--- Entries shown ---
┄┄┄┄┄┄┄┄┄┄

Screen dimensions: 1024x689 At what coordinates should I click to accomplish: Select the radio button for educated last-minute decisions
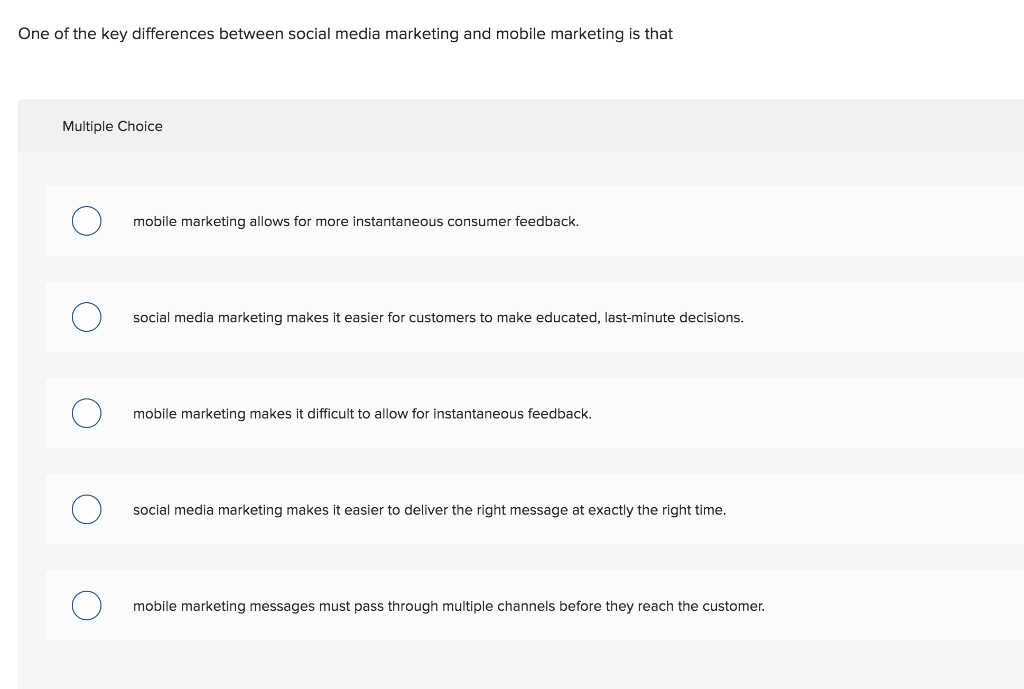click(x=86, y=316)
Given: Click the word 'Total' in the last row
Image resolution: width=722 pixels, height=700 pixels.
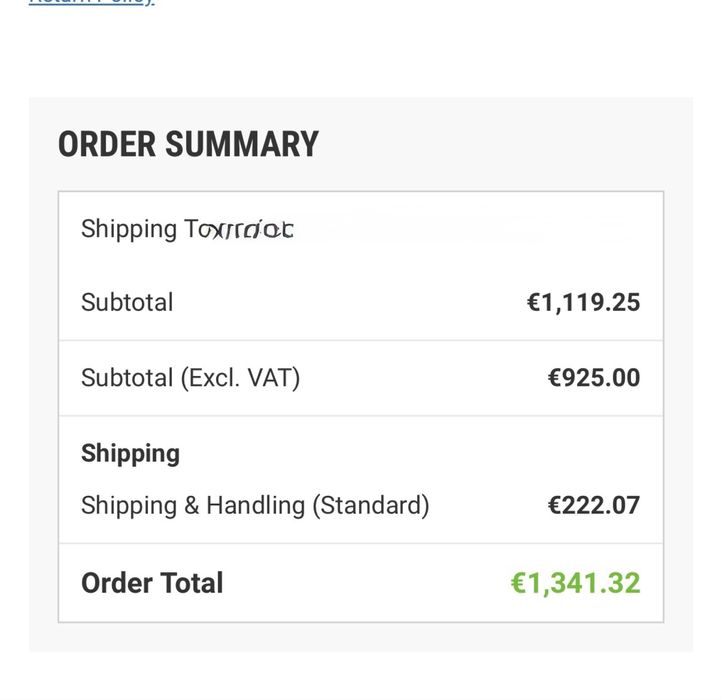Looking at the screenshot, I should tap(192, 583).
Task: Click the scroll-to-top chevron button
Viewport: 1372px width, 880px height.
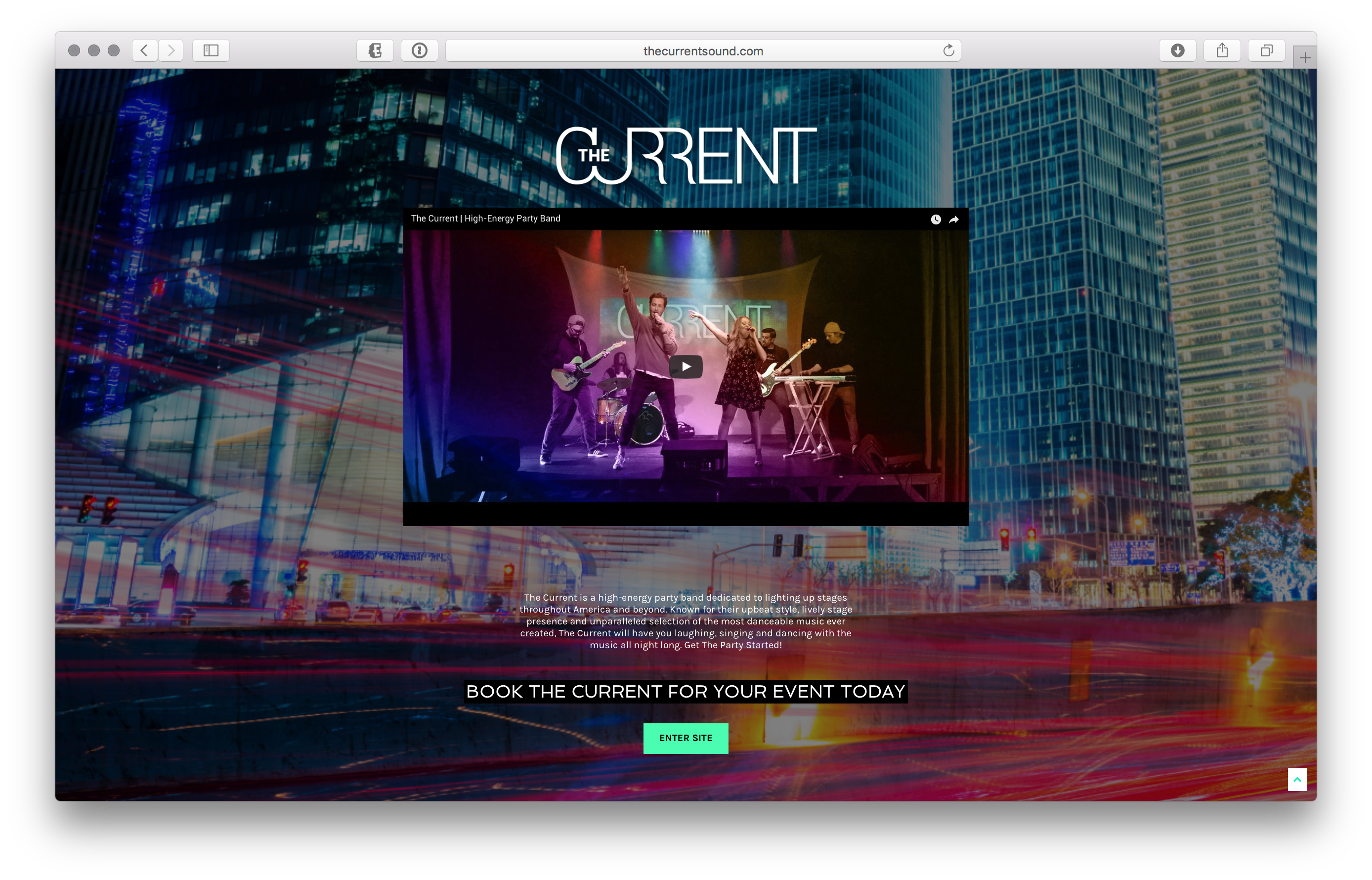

┄┄┄┄┄┄┄┄┄┄

--- Exercise objective ---
Extract every line from the entries that contains the word "button".

--- Result ---
Screen dimensions: 1024x689 At what coordinates should I click to accomplish: Select the radio button for educated last-minute decisions
Task: Click the scroll-to-top chevron button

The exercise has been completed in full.